A cinque anni di distanza da quella di Milano mostrava una radicale mutazione di strategia: non scoppiava colpendo un obiettivo indistinto a incombere minacciosa e fascista su una stagione di tensioni sociali e di riscossa del mondo del lavoro. In Piazza Loggia si colpì una manifestazione sindacale unitaria antifascista e morirono otto comunisti. E la collocazione temporale non può lasciare indifferenti perché si era a soli cinque mesi dal varo della linea del compromesso storico da parte del PCI, e Brescia, di quella linea, era un laboratorio. Non ci furono depistaggi immediati e preparati verso i soliti anarchici, quasi a chiarire, se ce ne fosse stato bisogno, che i mandanti e gli obiettivi quasi si dichiaravano, non intendevano celarsi. Era una provocazione sapiente che chiamava alla rivolta. I funerali imponenti per quelle otto vittime, dobbiamo ritenere che fossero ampiamente previsti, e non potevano non esserlo per chi avesse nella memoria quelli per le vittime di Piazza Fontana. Quelle settecentomila persone frementi di indignazione erano destinate a aprire una ferita nella stessa compagine del Partito Comunista impegnato a costruire un'alleanza con la Democrazia Cristiana. Perché quella strage che non poteva non essere definita di Stato doveva vedere tra i collusi alcuni ambienti della stessa DC. Che fare dunque, interrompere quel percorso politico come negli obiettivi della bomba, o continuare su quella strada producendo una spaccatura con quella piazza, altro obiettivo della bomba? Possiamo dirlo oggi, con la certezza e la saccenza di quelli che capiscono troppo tardi, che fummo colti di sorpresa, che forse individuammo il primo di quegli obiettivi ma non il secondo. E quell'incomprensione fu alla base di una rottura del mondo operaio che indebolì i comunisti da un lato e dall'altro portò diritti al terrorismo.

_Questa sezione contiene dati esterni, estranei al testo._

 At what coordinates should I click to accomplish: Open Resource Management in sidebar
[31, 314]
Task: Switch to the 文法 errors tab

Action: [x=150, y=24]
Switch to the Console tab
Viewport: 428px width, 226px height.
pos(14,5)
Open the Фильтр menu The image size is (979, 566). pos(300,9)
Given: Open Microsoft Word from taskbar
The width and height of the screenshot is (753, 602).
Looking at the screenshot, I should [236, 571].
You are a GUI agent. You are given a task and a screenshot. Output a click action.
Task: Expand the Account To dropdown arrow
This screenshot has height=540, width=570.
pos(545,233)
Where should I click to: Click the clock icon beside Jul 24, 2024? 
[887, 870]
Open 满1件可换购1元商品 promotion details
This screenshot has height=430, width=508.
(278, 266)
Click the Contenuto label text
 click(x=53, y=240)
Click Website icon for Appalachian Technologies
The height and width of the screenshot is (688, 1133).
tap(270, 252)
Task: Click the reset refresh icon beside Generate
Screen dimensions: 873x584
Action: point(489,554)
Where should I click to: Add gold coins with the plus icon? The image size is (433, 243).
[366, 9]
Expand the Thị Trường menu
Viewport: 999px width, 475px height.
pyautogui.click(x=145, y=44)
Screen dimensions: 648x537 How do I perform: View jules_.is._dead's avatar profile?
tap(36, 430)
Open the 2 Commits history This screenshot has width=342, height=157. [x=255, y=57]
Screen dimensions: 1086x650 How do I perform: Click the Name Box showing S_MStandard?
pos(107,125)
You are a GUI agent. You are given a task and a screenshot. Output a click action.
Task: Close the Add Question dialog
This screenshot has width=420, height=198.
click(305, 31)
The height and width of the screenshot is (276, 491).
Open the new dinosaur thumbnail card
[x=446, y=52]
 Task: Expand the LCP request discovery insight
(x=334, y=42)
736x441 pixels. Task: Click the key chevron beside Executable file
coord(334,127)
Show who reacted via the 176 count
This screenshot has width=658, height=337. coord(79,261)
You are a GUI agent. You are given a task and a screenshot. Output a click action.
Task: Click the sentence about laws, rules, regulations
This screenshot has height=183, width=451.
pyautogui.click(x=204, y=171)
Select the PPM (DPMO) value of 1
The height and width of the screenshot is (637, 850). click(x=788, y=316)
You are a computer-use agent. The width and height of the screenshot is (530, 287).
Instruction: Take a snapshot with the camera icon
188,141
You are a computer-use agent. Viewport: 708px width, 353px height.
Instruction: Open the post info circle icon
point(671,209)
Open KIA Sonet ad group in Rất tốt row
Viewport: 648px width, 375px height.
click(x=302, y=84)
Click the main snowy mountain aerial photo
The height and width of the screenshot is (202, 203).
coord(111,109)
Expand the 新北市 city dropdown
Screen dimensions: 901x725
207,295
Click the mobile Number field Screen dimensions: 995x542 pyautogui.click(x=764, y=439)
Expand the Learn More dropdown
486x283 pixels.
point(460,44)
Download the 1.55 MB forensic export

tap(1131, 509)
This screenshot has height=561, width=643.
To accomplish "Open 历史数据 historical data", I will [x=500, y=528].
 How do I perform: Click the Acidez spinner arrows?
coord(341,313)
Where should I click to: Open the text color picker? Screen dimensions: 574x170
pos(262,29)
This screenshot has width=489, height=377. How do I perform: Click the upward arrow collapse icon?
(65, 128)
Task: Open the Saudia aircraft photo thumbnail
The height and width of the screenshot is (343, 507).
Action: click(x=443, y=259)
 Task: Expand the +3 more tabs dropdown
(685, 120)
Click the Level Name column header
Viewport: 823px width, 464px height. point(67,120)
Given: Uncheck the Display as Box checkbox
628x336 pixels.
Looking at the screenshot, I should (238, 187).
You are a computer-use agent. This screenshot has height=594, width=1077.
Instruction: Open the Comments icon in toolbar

Fu così che nei dieci anni che vanno da Piazza Fontana al rapimento di Moro il processo di rinnovamento della nostra democrazia uscì polverizzato.Ma non fu la debolezza dei milioni di persone che furono messe nel mirino, non fu la fragilità di chi voleva costruire la democrazia a determinare quell'esito. Recitano le scritture "i figli delle tenebre sono sempre più avveduti dei figli della luce". Oggi che sappiamo quanto valga la parola democrazia per coloro fecero di noi poveri brandelli di carne, oggi sappiamo che non possiamo fare passi avanti fintanto che saremo nella Nato, struttura onnipresente in qualsiasi fatto violento della politica italiana, alleato sleale e pericoloso per qualsivoglia processo di pace si intraveda nel nostro futuro. E onoreremo i nostri compagni.